==== Records for this task ====
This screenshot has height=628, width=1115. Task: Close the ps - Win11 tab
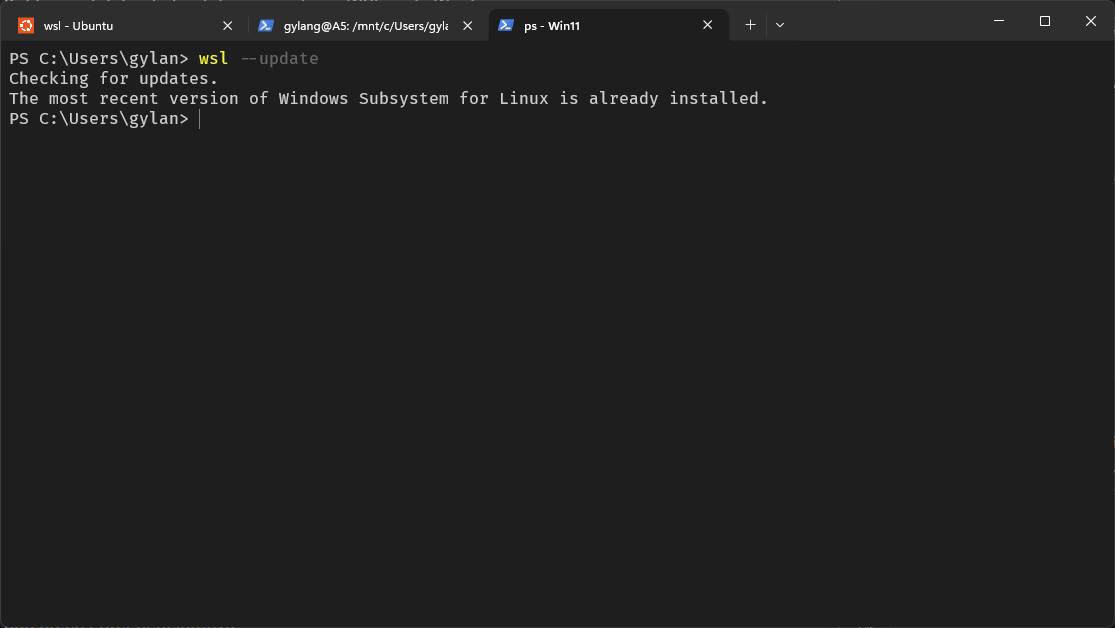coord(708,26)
====
==== Records for this task ====
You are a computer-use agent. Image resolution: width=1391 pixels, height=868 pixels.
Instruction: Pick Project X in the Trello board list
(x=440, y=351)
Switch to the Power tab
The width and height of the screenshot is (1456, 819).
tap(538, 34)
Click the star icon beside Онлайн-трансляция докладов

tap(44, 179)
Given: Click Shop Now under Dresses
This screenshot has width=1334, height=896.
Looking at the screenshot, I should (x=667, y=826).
====
Write out everything from the line containing "This screenshot has height=628, width=1115." down to the line containing "coord(708,26)", both included, leaving out the pictures.

Task solution »
This screenshot has height=628, width=1115. Task: Close the ps - Win11 tab
coord(708,26)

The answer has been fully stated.